Weekly Case Summaries: March 8, 2012

Texas Court of Criminal Appeals

Krajcovic v. State

No. PD-1632-11     3/6/13

Issue:

Did the trial court correctly refuse the defendant’s request to give a jury instruction on the Castle Doctrine in a murder case where the date of the victim’s death was unclear?

Holding:

Yes. The defendant presented no affirmative evidence that the murder happened on or after Sept. 1, 2007, when the Castle Doctrine law went into effect. Read opinion

Concurrence (Price, J.):

The concurrence noted that the evidence established a window of time during which the homicide occurred without establishing a point that definitely determines which version of the self-defense law in Penal Code §2.03 applies. Read opinion

Commentary:

This murder apparently happened just before the effective date of the Castle Doctrine changes to the Penal Code.

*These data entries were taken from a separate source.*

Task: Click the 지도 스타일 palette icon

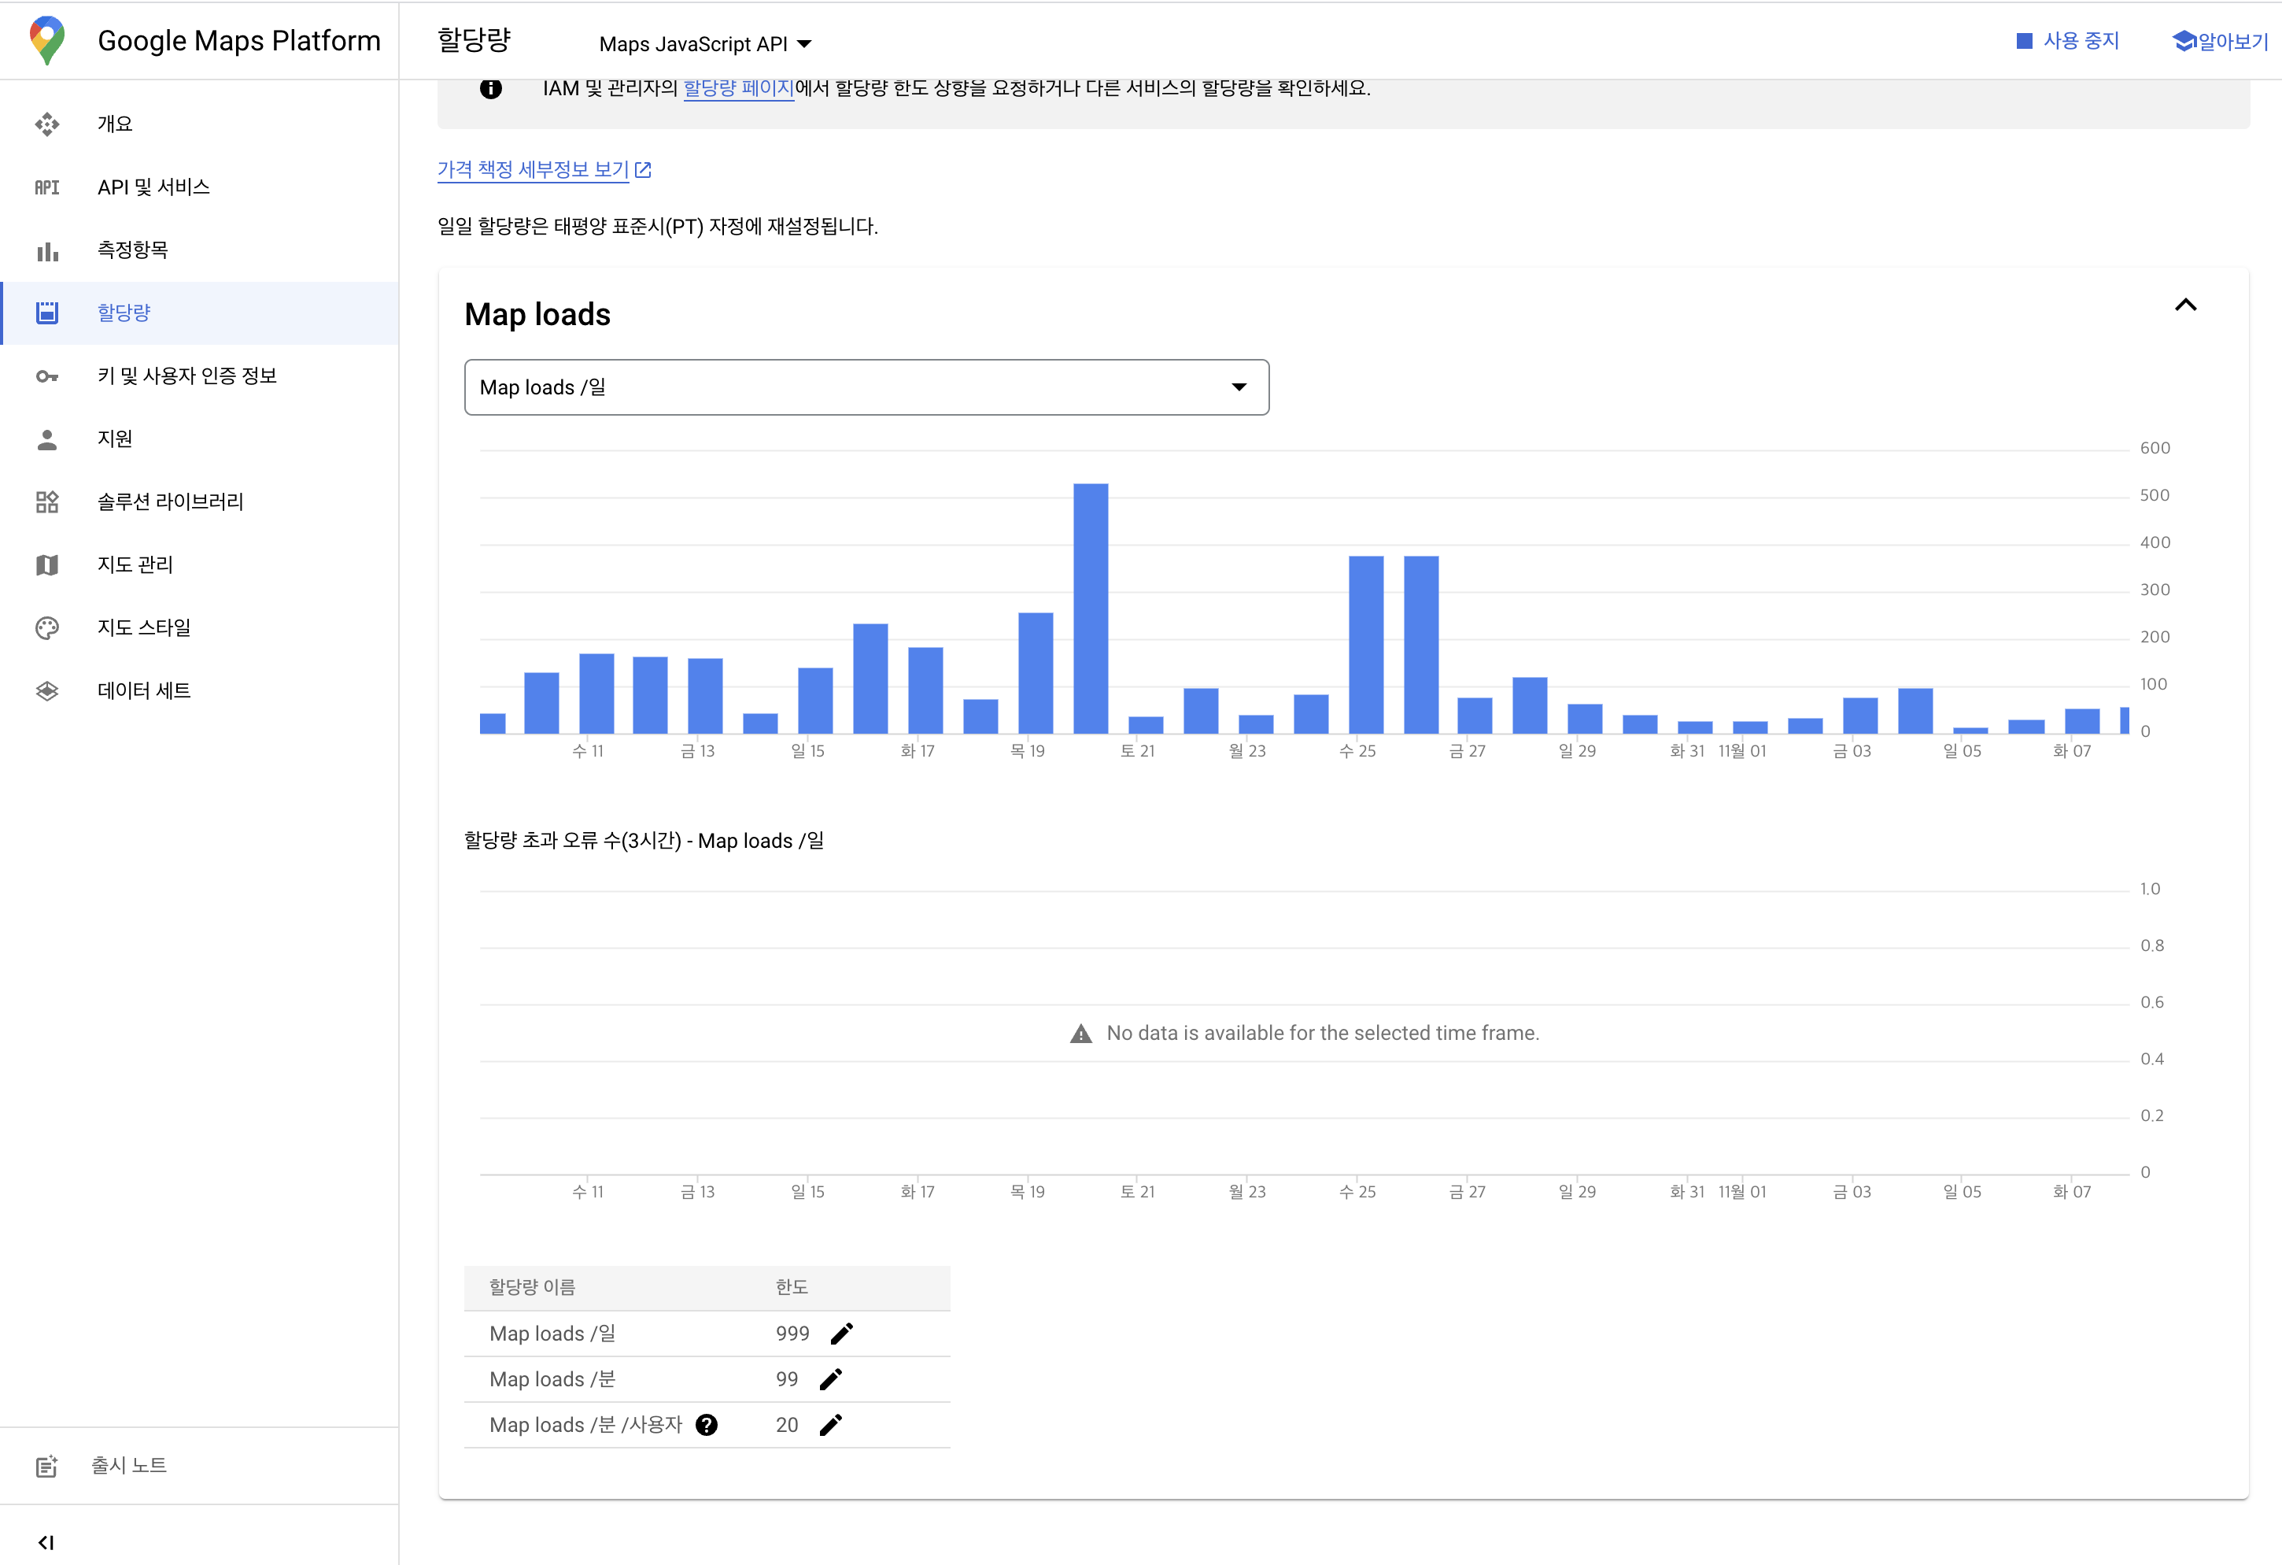Action: 46,628
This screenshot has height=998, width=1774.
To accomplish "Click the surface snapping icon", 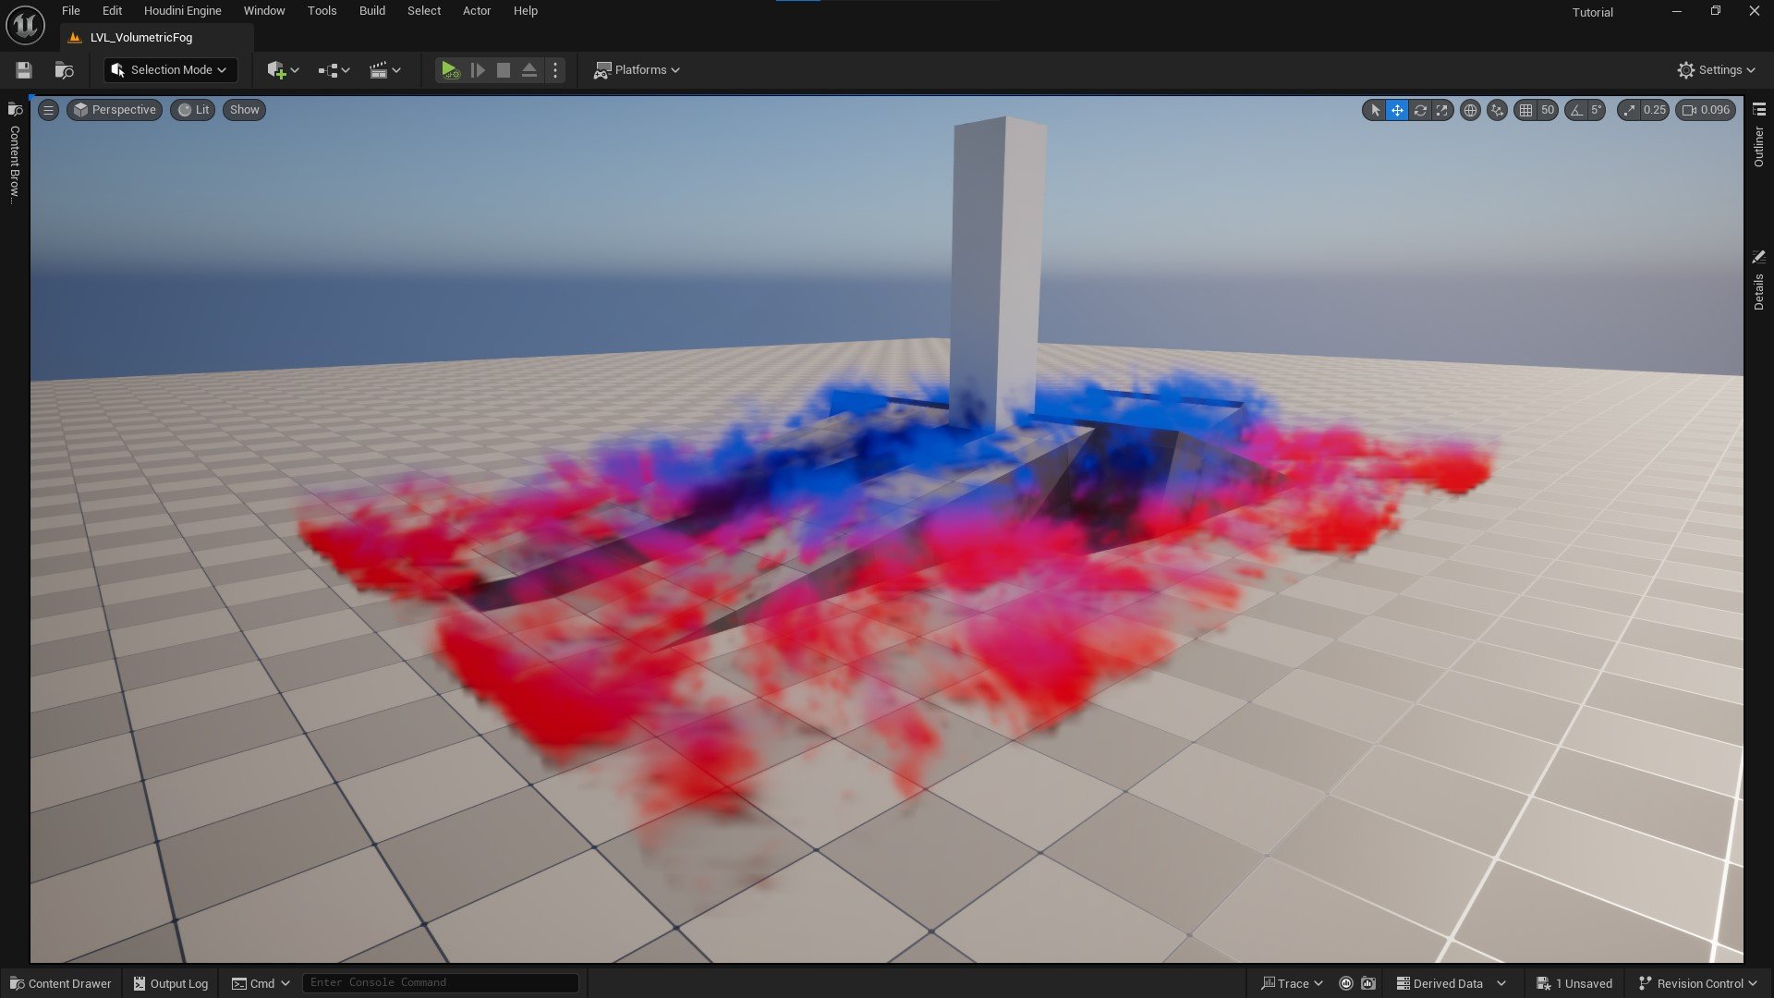I will click(1497, 110).
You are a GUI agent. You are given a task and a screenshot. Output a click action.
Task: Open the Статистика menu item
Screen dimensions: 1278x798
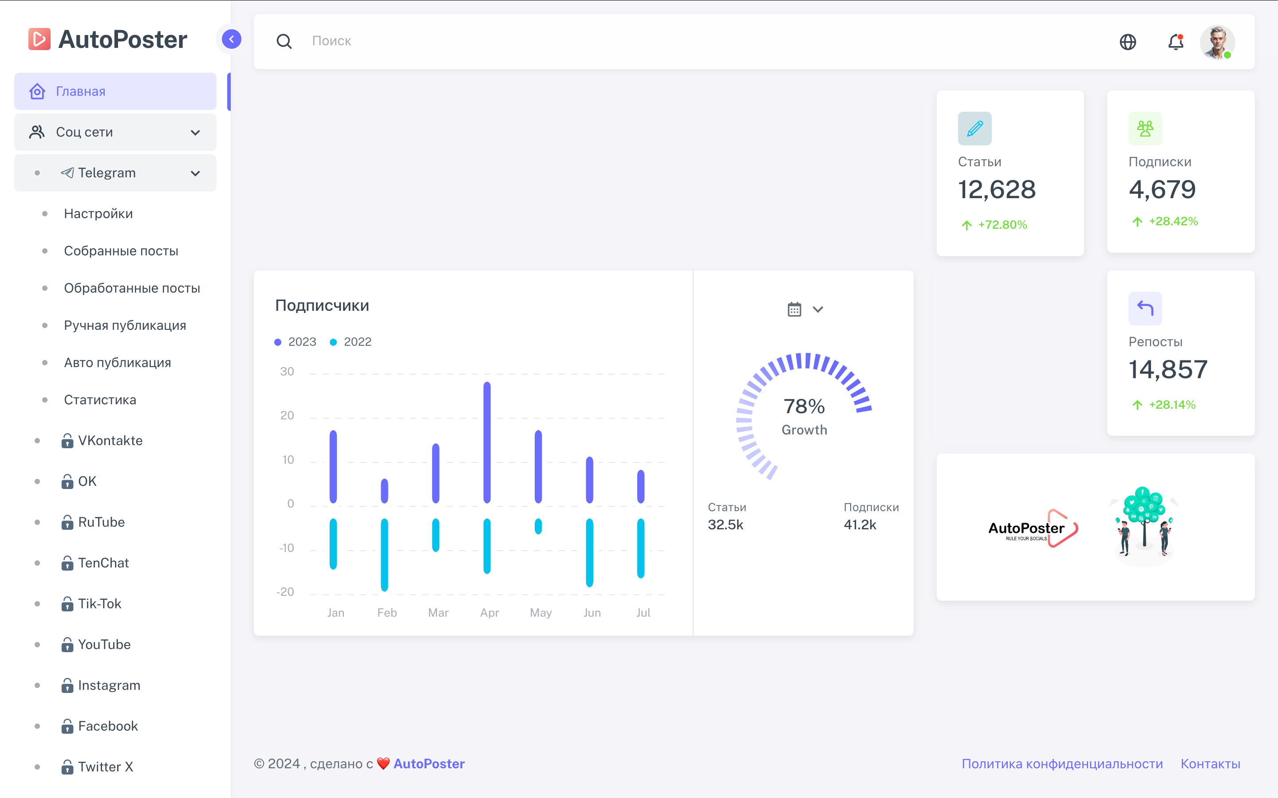(100, 400)
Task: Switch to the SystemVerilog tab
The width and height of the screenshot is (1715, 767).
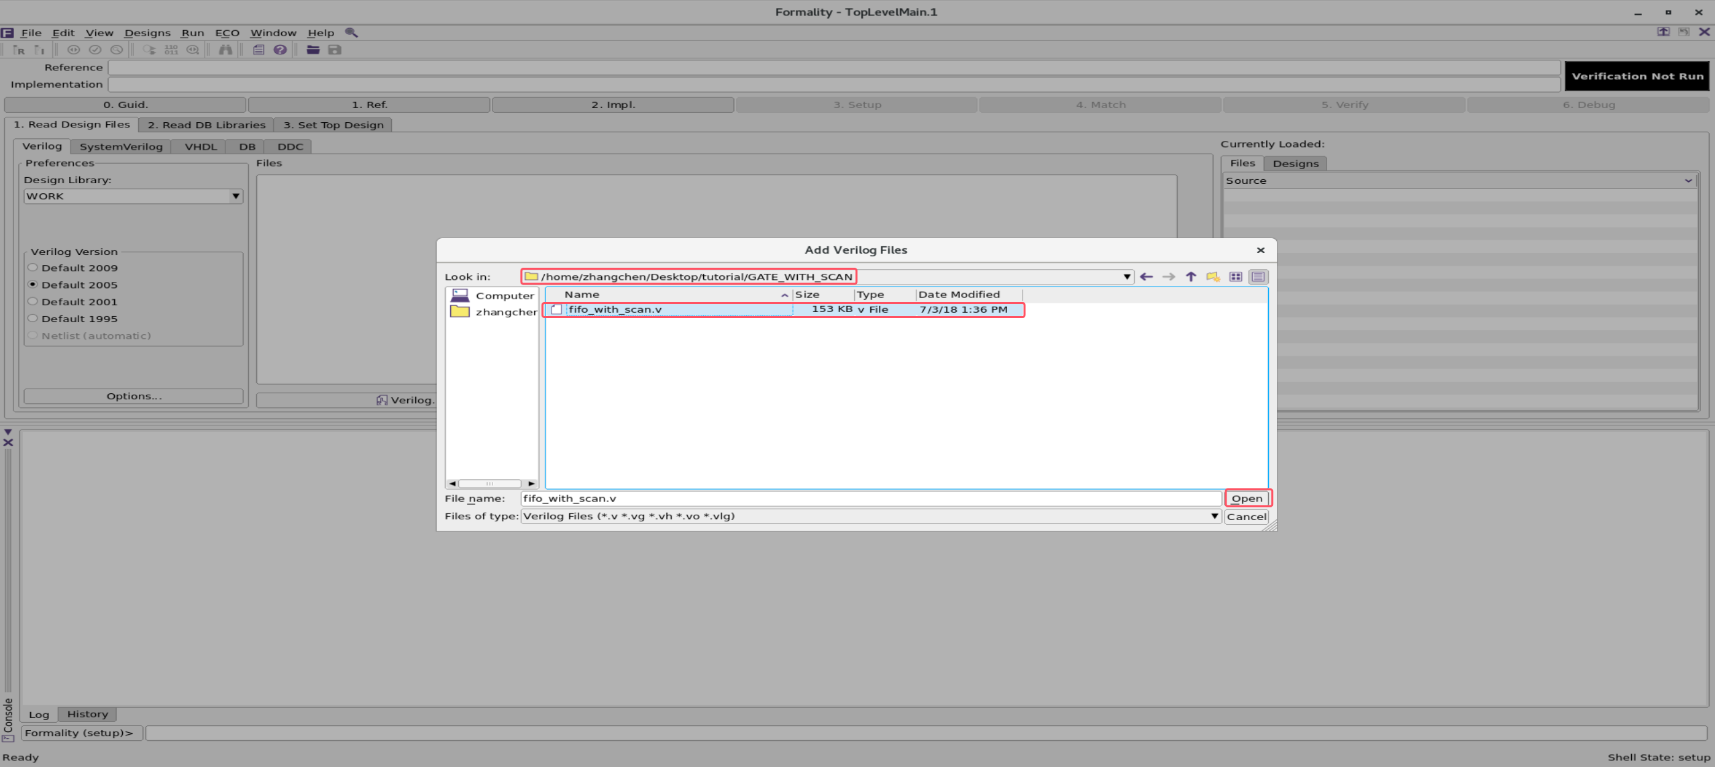Action: point(121,146)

Had there been some evidence the murder happened after the effective date, the jury charge would have had to present alternative self-defense charges depending on when the jury believed the murder took place. That would have been a real mess.

Moulton v. State

No. PD-1889-11     3/6/13

Issue:

Does the court’s 2012 opinion on rehearing in Sanchez v. State (376 S.W.3d 767) on alleging manner and means of death unknown to the grand jury apply to any cases beyond the circumstances presented in Sanchez itself?

Holding:

Yes. “[T]he reasoning from Sanchez may apply under different circumstances.” The court concluded, however, that this murder case is distinguishable from Sanchez because there is “unlimited information that may be unknown, because the crime scene does not point to a conclusive list of possibilities.” Therefore, a jury instruction on unknown manner and means of committing the murder was appropriate. Read opinion

Concurrence (Keller, P.J.):

The concurrence would conclude that a trial judge is not required to instruct on the specific manner and means of committing murder in any case—not just those in which an instruction on unknown manner and means is appropriate. Read opinion

Concurrence (Cochran, J.):

The concurrence would find that the area of law on unknown manner and means “has become overly formalistic and divorced from its original purpose of giving notice to the defendant.” Read opinion

Dissent (Alcala, J., joined by Price and Johnson, J.J.):

The dissent would find the jury instruction erroneous but harmless in this case and would reverse and remand to the court of appeals to consider the court’s opinion on rehearing in Sanchez. Read opinion

Commentary:

I think it is unknown what direction the Court is headed with its variance and “manner and means unknown” caselaw. Here, the victim was found floating face-down in a pond. The medical examiner testified that the manner of death was asphyxiation, and means could have been strangulation, drowning, or suffocation. In Sanchez, the medical examiner testified the manner of death was asphyxiation, and the means could have been a stun gun or strangulation. But Sanchez’s victim was found in a locked hotel room with him. The Court finds this difference critical. This holding would seem to substantially limit Sanchez’s holding because most murder victims are not found in a locked room with their murderer (if only more were!). Judge Keller’s concurrence is the most intriguing—can we start dropping more language from our jury charges? And the question I’m dying to know the answer to: When we plead a manner and means we are not required to prove and our proof (as it often is) is different, what goes in our jury charge?

Spell v. State

No. AP-76,962     3/4/13

Issue:

Is evidence that a defendant was staying without permission in a mobile home for a week before theft of copper wire from that home was discovered sufficient to hold the defendant without bail for burglary?

Holding:

No. The State did not meet its burden under Texas Constitution art. I, §11a of “substantially showing” the defendant’s guilt of the burglary. Read opinion

Commentary:

The Court issued this opinion on a Monday for some reason. No evidence showed when the copper wire was stolen and thus did not show it was stolen while the defendant was there.